2. AI excels at the boilerplate stages. Generating pyproject.toml, __main__.py, argument parsing decorators, and logging setup is tedious for humans but trivial for AI. This is where AI assistance provides the most value in CLI development.
3. Each stage should be working and tested before moving to the next. We never had a broken tool. At every stage, python md2html.py README.md (or later, md2html README.md) worked correctly. Incremental improvement is safer than big-bang refactoring.
4. The src layout prevents subtle import bugs. By placing the package under src/, we ensure that tests import the installed version of the package, not the source directory. This catches packaging errors (missing files, wrong paths) before they reach users.

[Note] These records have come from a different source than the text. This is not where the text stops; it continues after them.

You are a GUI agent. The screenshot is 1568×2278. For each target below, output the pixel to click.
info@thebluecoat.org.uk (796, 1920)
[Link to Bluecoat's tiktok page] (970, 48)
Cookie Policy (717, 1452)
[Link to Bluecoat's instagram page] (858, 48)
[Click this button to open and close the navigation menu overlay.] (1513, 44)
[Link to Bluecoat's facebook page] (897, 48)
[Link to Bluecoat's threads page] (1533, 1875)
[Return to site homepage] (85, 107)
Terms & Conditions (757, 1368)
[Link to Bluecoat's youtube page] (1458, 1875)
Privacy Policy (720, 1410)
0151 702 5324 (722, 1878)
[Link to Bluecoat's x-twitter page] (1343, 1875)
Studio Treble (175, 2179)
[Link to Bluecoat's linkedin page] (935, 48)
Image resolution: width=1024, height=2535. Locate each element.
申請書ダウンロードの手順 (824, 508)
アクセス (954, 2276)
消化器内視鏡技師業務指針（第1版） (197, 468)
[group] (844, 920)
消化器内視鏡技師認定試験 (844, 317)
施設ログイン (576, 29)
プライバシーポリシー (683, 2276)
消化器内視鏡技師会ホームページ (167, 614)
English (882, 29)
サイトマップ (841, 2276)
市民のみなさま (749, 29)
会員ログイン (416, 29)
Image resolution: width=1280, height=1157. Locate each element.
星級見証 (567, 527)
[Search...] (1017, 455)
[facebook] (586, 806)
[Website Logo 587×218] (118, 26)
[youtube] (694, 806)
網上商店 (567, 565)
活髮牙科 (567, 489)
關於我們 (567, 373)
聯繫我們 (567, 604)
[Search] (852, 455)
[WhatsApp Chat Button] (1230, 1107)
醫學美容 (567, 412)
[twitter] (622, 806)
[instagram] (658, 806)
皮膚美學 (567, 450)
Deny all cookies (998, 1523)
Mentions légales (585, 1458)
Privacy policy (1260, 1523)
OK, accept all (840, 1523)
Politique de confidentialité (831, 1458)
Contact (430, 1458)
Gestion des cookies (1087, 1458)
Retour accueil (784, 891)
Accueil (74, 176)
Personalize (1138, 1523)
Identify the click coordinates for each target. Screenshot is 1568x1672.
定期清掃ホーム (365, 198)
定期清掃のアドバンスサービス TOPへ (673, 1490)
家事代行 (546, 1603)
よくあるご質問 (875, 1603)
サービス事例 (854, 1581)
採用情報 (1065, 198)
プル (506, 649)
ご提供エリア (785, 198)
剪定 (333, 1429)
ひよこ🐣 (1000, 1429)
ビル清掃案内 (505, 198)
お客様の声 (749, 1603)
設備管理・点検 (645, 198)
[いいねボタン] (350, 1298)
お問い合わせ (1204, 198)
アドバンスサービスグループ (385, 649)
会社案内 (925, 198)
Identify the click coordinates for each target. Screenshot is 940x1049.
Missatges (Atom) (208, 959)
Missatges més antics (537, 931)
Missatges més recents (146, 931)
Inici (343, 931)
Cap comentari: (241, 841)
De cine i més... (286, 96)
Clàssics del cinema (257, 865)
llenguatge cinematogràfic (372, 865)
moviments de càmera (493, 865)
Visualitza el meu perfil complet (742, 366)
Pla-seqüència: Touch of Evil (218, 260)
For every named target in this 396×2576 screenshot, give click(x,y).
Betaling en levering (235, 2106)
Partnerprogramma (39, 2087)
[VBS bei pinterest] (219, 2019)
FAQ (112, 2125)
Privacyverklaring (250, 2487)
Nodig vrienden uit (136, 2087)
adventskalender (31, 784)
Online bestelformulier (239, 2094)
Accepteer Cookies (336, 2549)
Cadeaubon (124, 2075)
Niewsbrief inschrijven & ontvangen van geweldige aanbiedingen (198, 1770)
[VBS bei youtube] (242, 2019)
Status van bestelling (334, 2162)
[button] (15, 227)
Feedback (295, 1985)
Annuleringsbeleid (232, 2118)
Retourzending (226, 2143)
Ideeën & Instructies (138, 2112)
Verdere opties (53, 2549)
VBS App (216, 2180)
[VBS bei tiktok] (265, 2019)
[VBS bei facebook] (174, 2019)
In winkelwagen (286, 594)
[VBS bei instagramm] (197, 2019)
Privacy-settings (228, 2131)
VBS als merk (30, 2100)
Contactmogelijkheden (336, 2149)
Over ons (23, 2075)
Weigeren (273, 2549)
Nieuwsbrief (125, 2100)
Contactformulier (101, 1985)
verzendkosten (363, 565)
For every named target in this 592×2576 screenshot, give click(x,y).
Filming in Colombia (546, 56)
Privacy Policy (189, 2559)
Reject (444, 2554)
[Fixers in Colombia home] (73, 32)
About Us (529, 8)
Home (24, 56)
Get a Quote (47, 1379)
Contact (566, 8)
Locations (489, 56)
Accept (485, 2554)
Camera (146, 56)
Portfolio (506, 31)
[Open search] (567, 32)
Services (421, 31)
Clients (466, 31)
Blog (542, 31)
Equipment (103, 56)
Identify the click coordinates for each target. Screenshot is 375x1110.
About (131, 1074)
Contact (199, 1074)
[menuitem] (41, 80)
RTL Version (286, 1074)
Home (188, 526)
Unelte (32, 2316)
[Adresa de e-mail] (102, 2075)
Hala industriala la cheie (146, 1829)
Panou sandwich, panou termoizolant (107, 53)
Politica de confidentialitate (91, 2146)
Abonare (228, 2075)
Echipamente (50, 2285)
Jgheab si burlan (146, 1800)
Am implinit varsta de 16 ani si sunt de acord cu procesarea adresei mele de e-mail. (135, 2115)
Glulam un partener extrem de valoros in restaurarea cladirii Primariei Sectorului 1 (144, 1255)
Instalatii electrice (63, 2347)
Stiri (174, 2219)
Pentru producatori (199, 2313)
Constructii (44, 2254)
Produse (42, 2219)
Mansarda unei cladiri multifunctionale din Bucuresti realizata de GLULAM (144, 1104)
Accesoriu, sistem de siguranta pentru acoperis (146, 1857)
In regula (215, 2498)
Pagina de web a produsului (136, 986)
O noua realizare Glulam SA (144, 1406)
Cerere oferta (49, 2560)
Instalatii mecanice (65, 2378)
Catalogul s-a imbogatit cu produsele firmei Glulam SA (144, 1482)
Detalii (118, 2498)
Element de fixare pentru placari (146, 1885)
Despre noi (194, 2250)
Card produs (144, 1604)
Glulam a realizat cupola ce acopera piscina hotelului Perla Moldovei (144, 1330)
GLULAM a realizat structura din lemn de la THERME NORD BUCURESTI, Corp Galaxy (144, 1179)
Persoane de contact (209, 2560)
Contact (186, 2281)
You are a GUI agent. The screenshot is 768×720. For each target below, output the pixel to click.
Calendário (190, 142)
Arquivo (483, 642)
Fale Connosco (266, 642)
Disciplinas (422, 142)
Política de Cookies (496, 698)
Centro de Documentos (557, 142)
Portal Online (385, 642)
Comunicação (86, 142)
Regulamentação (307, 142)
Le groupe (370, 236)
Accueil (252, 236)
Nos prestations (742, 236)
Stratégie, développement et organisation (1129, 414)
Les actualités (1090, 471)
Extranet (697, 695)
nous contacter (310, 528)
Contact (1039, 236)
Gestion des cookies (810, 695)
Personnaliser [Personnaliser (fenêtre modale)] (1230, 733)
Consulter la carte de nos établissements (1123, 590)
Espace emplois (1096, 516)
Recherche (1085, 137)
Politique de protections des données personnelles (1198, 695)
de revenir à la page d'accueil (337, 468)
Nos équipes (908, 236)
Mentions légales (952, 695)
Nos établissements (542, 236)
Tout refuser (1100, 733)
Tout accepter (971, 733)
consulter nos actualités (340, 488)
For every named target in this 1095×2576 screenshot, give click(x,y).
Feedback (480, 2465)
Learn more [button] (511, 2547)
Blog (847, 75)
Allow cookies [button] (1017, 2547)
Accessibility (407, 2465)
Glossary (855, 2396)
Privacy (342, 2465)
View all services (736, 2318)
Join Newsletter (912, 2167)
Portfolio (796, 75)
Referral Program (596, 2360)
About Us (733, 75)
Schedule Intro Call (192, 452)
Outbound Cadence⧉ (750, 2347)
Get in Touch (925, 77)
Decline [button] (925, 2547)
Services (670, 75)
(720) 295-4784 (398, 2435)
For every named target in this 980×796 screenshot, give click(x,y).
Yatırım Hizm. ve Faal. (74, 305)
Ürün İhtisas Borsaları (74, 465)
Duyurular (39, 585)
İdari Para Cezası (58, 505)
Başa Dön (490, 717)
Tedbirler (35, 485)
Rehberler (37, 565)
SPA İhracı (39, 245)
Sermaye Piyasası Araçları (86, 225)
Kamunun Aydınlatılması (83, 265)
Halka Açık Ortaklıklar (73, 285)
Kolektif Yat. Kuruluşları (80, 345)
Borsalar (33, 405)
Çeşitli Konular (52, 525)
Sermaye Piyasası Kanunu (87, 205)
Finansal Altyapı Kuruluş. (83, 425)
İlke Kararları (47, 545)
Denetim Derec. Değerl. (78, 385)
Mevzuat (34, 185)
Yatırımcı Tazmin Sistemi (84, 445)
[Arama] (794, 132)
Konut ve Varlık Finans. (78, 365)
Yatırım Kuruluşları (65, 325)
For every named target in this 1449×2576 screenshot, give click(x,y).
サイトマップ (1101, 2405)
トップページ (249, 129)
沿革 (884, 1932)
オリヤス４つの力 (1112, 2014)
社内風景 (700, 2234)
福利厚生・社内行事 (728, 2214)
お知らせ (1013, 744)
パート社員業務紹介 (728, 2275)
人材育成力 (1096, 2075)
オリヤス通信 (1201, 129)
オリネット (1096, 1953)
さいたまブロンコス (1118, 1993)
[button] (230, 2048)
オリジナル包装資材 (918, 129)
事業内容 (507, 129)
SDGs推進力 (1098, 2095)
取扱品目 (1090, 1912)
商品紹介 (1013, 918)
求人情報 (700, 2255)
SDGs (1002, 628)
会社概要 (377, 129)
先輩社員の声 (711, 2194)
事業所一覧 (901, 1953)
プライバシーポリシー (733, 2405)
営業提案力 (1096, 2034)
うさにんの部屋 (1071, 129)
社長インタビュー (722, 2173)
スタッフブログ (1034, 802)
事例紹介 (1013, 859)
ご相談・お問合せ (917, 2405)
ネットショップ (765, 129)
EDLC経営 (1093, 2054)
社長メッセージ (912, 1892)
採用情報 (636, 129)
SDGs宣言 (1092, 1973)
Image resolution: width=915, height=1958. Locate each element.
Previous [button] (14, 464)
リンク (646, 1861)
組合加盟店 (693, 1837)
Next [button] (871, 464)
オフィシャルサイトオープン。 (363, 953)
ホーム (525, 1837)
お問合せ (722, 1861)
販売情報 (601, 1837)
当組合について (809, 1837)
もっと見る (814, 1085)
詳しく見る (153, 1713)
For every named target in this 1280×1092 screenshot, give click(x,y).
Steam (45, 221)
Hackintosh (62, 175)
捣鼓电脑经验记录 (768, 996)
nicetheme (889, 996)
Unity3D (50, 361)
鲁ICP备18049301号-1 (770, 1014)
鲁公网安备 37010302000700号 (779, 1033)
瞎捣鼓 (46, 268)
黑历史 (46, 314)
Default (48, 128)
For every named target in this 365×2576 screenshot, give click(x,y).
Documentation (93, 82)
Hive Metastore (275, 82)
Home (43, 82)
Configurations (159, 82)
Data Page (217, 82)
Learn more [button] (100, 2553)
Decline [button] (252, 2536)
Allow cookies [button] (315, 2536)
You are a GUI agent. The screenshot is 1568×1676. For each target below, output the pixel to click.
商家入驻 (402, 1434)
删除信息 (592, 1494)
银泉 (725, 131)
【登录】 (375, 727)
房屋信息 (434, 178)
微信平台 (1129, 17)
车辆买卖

5. TestPyPI is essential. Publishing to TestPyPI first catches issues with package metadata, missing data files, and dependency declarations that do not manifest during local development. It costs nothing and saves embarrassment.
6. The script-to-package journey is common enough to template. After going through this process once, you can create a cookiecutter or copier template for your future CLI tools. AI can generate these templates, giving you a head start on every new project.
This case study demonstrates that the distance from "script that works on my machine" to "tool anyone can install and use" is not as large as it seems. With AI assistance handling the boilerplate, a disciplined developer can make the journey in an afternoon.